§ Problem details: Set down the full listing exactly, character for character.

________

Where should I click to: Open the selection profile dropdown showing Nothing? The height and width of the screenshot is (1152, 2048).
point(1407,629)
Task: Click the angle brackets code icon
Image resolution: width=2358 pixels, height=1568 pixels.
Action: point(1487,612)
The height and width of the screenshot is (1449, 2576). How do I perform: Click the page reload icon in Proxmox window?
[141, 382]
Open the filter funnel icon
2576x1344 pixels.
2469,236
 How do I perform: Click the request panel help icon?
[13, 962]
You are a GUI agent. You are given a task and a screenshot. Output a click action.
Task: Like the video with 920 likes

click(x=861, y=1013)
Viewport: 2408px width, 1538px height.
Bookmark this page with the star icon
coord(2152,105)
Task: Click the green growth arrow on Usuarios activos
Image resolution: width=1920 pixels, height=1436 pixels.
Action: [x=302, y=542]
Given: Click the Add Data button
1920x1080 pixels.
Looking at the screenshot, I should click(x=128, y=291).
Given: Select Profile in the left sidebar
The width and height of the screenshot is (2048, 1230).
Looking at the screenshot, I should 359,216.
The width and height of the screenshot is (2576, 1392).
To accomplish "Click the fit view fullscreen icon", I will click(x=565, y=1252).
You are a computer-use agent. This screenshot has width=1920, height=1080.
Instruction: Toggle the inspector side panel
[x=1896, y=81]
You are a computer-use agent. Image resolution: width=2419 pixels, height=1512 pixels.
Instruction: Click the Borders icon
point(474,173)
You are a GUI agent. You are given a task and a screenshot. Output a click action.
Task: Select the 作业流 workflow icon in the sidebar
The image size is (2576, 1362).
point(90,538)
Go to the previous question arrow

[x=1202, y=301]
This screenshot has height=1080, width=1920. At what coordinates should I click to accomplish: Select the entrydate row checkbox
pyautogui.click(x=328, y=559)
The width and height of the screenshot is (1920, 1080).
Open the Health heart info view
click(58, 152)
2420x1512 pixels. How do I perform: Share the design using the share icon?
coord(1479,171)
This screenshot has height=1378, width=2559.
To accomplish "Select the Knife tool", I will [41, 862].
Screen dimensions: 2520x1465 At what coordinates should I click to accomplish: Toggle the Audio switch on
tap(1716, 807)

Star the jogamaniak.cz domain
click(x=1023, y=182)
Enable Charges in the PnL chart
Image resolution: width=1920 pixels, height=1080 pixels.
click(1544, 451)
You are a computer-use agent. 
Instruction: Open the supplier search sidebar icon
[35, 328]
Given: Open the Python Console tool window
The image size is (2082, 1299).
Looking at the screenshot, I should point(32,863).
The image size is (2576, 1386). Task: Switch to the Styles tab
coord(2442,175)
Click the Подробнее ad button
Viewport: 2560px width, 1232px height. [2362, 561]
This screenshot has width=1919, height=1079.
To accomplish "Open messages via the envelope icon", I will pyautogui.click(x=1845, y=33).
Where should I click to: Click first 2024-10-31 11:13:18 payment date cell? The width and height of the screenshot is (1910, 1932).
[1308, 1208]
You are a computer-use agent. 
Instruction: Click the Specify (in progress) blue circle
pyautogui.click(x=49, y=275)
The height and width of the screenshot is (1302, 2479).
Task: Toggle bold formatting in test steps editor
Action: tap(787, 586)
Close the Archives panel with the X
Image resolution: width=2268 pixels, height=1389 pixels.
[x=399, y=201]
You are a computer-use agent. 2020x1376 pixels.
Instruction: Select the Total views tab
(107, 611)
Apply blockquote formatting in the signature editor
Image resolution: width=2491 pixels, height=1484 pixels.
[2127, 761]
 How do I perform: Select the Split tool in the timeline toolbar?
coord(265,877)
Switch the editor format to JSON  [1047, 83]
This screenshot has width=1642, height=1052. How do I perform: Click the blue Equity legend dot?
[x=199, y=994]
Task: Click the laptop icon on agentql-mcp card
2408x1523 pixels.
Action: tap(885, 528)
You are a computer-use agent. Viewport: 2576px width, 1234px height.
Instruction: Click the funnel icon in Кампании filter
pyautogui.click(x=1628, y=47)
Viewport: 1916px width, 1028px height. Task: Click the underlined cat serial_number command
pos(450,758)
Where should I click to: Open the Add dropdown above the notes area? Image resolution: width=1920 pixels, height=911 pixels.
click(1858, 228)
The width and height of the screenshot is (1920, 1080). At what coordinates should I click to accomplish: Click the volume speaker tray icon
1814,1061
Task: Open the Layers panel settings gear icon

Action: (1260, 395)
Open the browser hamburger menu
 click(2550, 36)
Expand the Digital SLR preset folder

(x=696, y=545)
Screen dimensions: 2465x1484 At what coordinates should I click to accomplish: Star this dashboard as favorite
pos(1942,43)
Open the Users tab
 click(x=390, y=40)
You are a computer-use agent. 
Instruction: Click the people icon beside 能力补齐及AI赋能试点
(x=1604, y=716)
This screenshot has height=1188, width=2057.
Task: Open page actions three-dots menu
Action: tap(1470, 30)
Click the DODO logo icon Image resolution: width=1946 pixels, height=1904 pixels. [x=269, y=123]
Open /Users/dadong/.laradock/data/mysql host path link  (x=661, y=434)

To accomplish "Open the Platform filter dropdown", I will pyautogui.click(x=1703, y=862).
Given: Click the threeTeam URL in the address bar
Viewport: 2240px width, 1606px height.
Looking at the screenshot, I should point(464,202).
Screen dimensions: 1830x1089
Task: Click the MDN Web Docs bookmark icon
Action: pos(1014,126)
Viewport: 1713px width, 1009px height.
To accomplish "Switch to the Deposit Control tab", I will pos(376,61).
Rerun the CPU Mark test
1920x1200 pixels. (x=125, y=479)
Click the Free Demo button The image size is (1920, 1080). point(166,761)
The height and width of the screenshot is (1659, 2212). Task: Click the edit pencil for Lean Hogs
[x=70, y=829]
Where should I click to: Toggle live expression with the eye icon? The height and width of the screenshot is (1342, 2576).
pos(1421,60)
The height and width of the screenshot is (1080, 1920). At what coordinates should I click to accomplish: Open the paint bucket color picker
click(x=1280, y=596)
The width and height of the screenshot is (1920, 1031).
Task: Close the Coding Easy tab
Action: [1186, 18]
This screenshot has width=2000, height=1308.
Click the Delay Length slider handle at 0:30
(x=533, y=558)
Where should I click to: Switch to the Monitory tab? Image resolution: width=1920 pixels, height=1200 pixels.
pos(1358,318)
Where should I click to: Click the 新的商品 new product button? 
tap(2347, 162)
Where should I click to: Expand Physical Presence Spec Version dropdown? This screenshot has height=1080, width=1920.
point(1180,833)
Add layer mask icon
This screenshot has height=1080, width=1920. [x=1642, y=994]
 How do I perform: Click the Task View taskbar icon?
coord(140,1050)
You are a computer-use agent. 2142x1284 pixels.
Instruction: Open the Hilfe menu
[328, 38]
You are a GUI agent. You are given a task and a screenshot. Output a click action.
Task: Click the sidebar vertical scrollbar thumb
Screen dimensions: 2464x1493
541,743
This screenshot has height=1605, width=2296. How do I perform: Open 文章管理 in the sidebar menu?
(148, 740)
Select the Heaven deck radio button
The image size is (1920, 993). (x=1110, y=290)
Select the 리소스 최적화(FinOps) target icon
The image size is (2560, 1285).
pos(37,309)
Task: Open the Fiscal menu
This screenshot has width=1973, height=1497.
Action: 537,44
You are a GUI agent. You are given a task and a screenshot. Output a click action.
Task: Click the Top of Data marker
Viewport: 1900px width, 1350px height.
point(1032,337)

________

§ Expected output:
Where should I click to: Open the selection profile dropdown showing Nothing? The height and width of the screenshot is (1152, 2048).
point(1407,629)
Task: Click the angle brackets code icon
Image resolution: width=2358 pixels, height=1568 pixels.
Action: point(1487,612)
The height and width of the screenshot is (1449, 2576). How do I perform: Click the page reload icon in Proxmox window?
[141, 382]
Open the filter funnel icon
2576x1344 pixels.
2469,236
 How do I perform: Click the request panel help icon?
[13, 962]
You are a GUI agent. You are given a task and a screenshot. Output a click action.
Task: Like the video with 920 likes

click(x=861, y=1013)
Viewport: 2408px width, 1538px height.
Bookmark this page with the star icon
coord(2152,105)
Task: Click the green growth arrow on Usuarios activos
Image resolution: width=1920 pixels, height=1436 pixels.
Action: [x=302, y=542]
Given: Click the Add Data button
1920x1080 pixels.
Looking at the screenshot, I should click(x=128, y=291).
Given: Select Profile in the left sidebar
The width and height of the screenshot is (2048, 1230).
Looking at the screenshot, I should 359,216.
The width and height of the screenshot is (2576, 1392).
To accomplish "Click the fit view fullscreen icon", I will click(x=565, y=1252).
You are a computer-use agent. This screenshot has width=1920, height=1080.
Instruction: Toggle the inspector side panel
[x=1896, y=81]
You are a computer-use agent. Image resolution: width=2419 pixels, height=1512 pixels.
Instruction: Click the Borders icon
point(474,173)
You are a GUI agent. You are given a task and a screenshot. Output a click action.
Task: Select the 作业流 workflow icon in the sidebar
The image size is (2576, 1362).
point(90,538)
Go to the previous question arrow

[x=1202, y=301]
This screenshot has height=1080, width=1920. At what coordinates should I click to accomplish: Select the entrydate row checkbox
pyautogui.click(x=328, y=559)
The width and height of the screenshot is (1920, 1080).
Open the Health heart info view
click(58, 152)
2420x1512 pixels. How do I perform: Share the design using the share icon?
coord(1479,171)
This screenshot has height=1378, width=2559.
To accomplish "Select the Knife tool", I will [41, 862].
Screen dimensions: 2520x1465 At what coordinates should I click to accomplish: Toggle the Audio switch on
tap(1716, 807)

Star the jogamaniak.cz domain
click(x=1023, y=182)
Enable Charges in the PnL chart
Image resolution: width=1920 pixels, height=1080 pixels.
click(1544, 451)
You are a computer-use agent. 
Instruction: Open the supplier search sidebar icon
[35, 328]
Given: Open the Python Console tool window
The image size is (2082, 1299).
Looking at the screenshot, I should point(32,863).
The image size is (2576, 1386). Task: Switch to the Styles tab
coord(2442,175)
Click the Подробнее ad button
Viewport: 2560px width, 1232px height. [2362, 561]
This screenshot has width=1919, height=1079.
To accomplish "Open messages via the envelope icon", I will pyautogui.click(x=1845, y=33).
Where should I click to: Click first 2024-10-31 11:13:18 payment date cell? The width and height of the screenshot is (1910, 1932).
[1308, 1208]
You are a computer-use agent. 
Instruction: Click the Specify (in progress) blue circle
pyautogui.click(x=49, y=275)
The height and width of the screenshot is (1302, 2479).
Task: Toggle bold formatting in test steps editor
Action: tap(787, 586)
Close the Archives panel with the X
Image resolution: width=2268 pixels, height=1389 pixels.
[x=399, y=201]
You are a computer-use agent. 2020x1376 pixels.
Instruction: Select the Total views tab
(107, 611)
Apply blockquote formatting in the signature editor
Image resolution: width=2491 pixels, height=1484 pixels.
[2127, 761]
 How do I perform: Select the Split tool in the timeline toolbar?
coord(265,877)
Switch the editor format to JSON  [1047, 83]
This screenshot has width=1642, height=1052. How do I perform: Click the blue Equity legend dot?
[x=199, y=994]
Task: Click the laptop icon on agentql-mcp card
2408x1523 pixels.
Action: tap(885, 528)
You are a computer-use agent. Viewport: 2576px width, 1234px height.
Instruction: Click the funnel icon in Кампании filter
pyautogui.click(x=1628, y=47)
Viewport: 1916px width, 1028px height. Task: Click the underlined cat serial_number command
pos(450,758)
Where should I click to: Open the Add dropdown above the notes area? Image resolution: width=1920 pixels, height=911 pixels.
click(1858, 228)
The width and height of the screenshot is (1920, 1080). At what coordinates should I click to accomplish: Click the volume speaker tray icon
1814,1061
Task: Open the Layers panel settings gear icon

Action: (1260, 395)
Open the browser hamburger menu
 click(2550, 36)
Expand the Digital SLR preset folder

(x=696, y=545)
Screen dimensions: 2465x1484 At what coordinates should I click to accomplish: Star this dashboard as favorite
pos(1942,43)
Open the Users tab
 click(x=390, y=40)
You are a computer-use agent. 
Instruction: Click the people icon beside 能力补齐及AI赋能试点
(x=1604, y=716)
This screenshot has height=1188, width=2057.
Task: Open page actions three-dots menu
Action: tap(1470, 30)
Click the DODO logo icon Image resolution: width=1946 pixels, height=1904 pixels. [x=269, y=123]
Open /Users/dadong/.laradock/data/mysql host path link  (x=661, y=434)

To accomplish "Open the Platform filter dropdown", I will pyautogui.click(x=1703, y=862).
Given: Click the threeTeam URL in the address bar
Viewport: 2240px width, 1606px height.
Looking at the screenshot, I should point(464,202).
Screen dimensions: 1830x1089
Task: Click the MDN Web Docs bookmark icon
Action: pos(1014,126)
Viewport: 1713px width, 1009px height.
To accomplish "Switch to the Deposit Control tab", I will pos(376,61).
Rerun the CPU Mark test
1920x1200 pixels. (x=125, y=479)
Click the Free Demo button The image size is (1920, 1080). point(166,761)
The height and width of the screenshot is (1659, 2212). Task: Click the edit pencil for Lean Hogs
[x=70, y=829]
Where should I click to: Toggle live expression with the eye icon? The height and width of the screenshot is (1342, 2576).
pos(1421,60)
The height and width of the screenshot is (1080, 1920). At what coordinates should I click to accomplish: Open the paint bucket color picker
click(x=1280, y=596)
The width and height of the screenshot is (1920, 1031).
Task: Close the Coding Easy tab
Action: [1186, 18]
This screenshot has width=2000, height=1308.
Click the Delay Length slider handle at 0:30
(x=533, y=558)
Where should I click to: Switch to the Monitory tab? Image resolution: width=1920 pixels, height=1200 pixels.
pos(1358,318)
Where should I click to: Click the 新的商品 new product button? 
tap(2347, 162)
Where should I click to: Expand Physical Presence Spec Version dropdown? This screenshot has height=1080, width=1920.
point(1180,833)
Add layer mask icon
This screenshot has height=1080, width=1920. [x=1642, y=994]
 How do I perform: Click the Task View taskbar icon?
coord(140,1050)
You are a computer-use agent. 2142x1284 pixels.
Instruction: Open the Hilfe menu
[328, 38]
You are a GUI agent. You are given a task and a screenshot. Output a click action.
Task: Click the sidebar vertical scrollbar thumb
Screen dimensions: 2464x1493
541,743
This screenshot has height=1605, width=2296. How do I perform: Open 文章管理 in the sidebar menu?
(148, 740)
Select the Heaven deck radio button
The image size is (1920, 993). (x=1110, y=290)
Select the 리소스 최적화(FinOps) target icon
The image size is (2560, 1285).
pos(37,309)
Task: Open the Fiscal menu
This screenshot has width=1973, height=1497.
Action: 537,44
You are a GUI agent. You are given a task and a screenshot. Output a click action.
Task: Click the Top of Data marker
Viewport: 1900px width, 1350px height.
point(1032,337)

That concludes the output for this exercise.